Saya tadi melihat berita di Net TV, saat itu reporter sedang mewancarai seorang bapak yang ikut menonton di tempat kejadian perkara. Katanya, walaupun rumahnya jauh, dia menyempatkan diri untuk nonton. Saat ditanya mengapa bapak ini tidak takut. Ia pun menjawab, karena di sini banyak petugas yang—menurutnya—siap untuk melindungi dia dan warga penonton lain.
Gila! Dikira ini film?? Disempat-sempatin nonton kejadian mencekam seperti ini bahkan merasa para aparat/petugas memiliki kekuatan yang mampu memberhentikan ledakan bom dan tembakan pistol.
Saya tidak mengajarkan untuk panik; lari-lari berbarengan sambil teriak-teriak “bom bom!”, bukan itu. Saya ingin mengajak Anda untuk pergi dari situasi buruk seperti itu. Biarlah para petugas (Polisi - TNI), medis, dan wartawan yang ada di situ. Anda sipil? Pergilah! Kalau sempat menolong beberapa korban, lakukan sebisanya. Ingin memfoto dan merekam? Lakukan dari jarak yang sangat jauh.
Anomali 2
Warga Indonesia itu oportunis yang gila! Di area TKP bom Sarinah, masih sangat banyak warung-warung makan yang buka, padahal tahu bahwa di situ baru saja ada bom meledak dan tembak-tembakan.
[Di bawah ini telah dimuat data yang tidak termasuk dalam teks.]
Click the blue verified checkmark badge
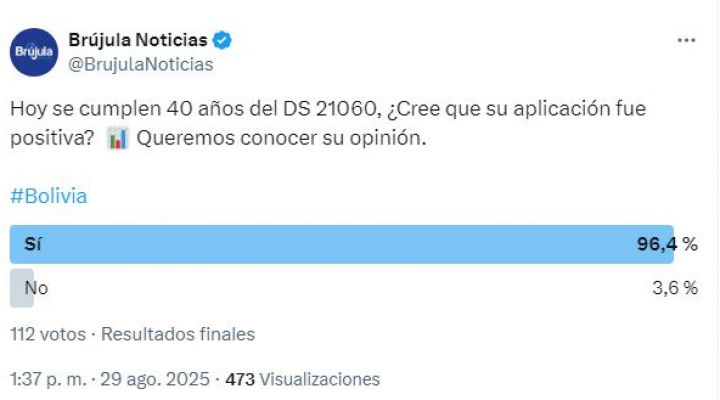Image resolution: width=720 pixels, height=400 pixels. coord(222,40)
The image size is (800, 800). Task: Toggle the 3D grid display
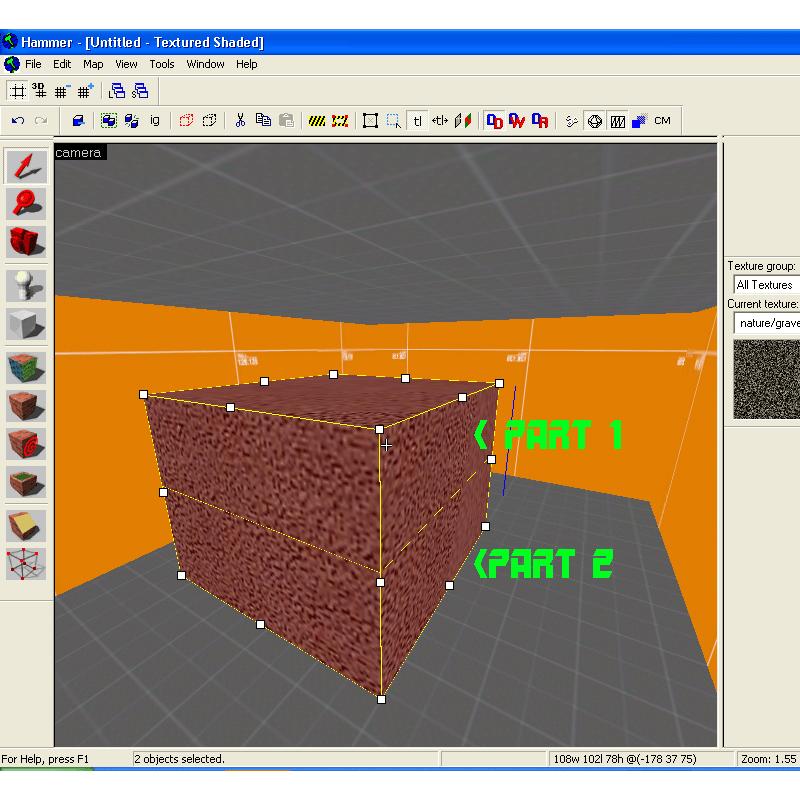[x=39, y=91]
Saya yakin anomali kedua ini terjadi karena anomali pertama ada. Mumpung ramai, warung tetap buka, supaya penonton kalau lapar makan di warung makan saya.
Dang! Dikira ada yang main wayang, nyanyi dangdut dan koplo-an sampai-sampai seoportunis itu.
Anomali 3
Warga Indonesia (mungkin) sudah terbiasa dengan gambar atau foto mengganggu (disturbing picture), foto yang menggambarkan korban kecelakaan atau korban bencana.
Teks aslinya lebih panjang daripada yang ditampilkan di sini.